Smith establishes a basis for comparison between the user-generated folksonomies developed in association with Library Thing and the Library of Congress Subject Headings for the same works. Her central research question attempts to reconcile each of the systems with matters of "efficacy and accuracy." In these terms, both folksonomies and the LCSH system have their limitations: folksonomies area hampered by variability (no shared vocabulary is imposed where folksonomies flourish); on the other hand, the LCSH is challenged by "currency, exclusions, and latencies" (para. 6). Smith explains each of these limitations in a fair amount of detail (paras. 7-10). She notes that the LCSH system is slow to adapt (might its inertia be its purported strength?), and yet, the flexible vocabularies we find in folksonomic classification tends to introduce redundancy that might mischaracterize and, therefore, mislead.

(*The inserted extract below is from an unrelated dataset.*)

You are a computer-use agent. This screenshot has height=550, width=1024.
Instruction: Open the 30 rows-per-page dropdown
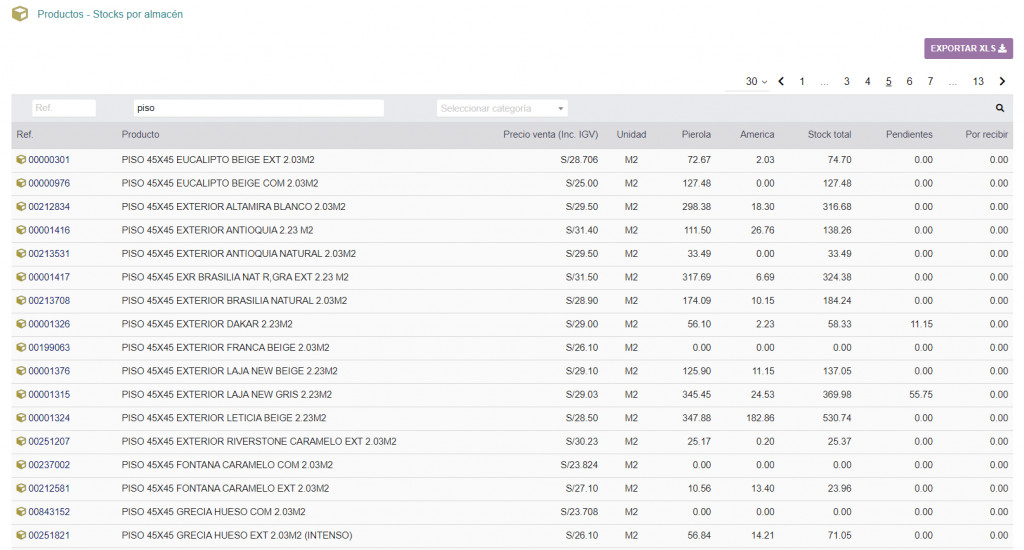[756, 82]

Smith also accounts for the problem of inflexible categorization schemes and latency. Controlled vocabularies cannot adapt to that which has never been done before. Another limitation for the LCSH is what she calls "pre-coordinate indexing" (a synonym, I assume, for the preformed taxonomy):
Pre-coordinate indexing forces the cataloger to prognosticate in relation to what future users will find of value in the information entity. There will necessarily be some aspects of every text that the cataloger does not include. The problem, of course, is that these areas constitute latencies of the book's subject that may compromise retrieval of information. This is further exacerbated by the issue of catalogers' quotas and a contributing issue: we don't get to read the entirety of most of the books that we catalog. (para. 11)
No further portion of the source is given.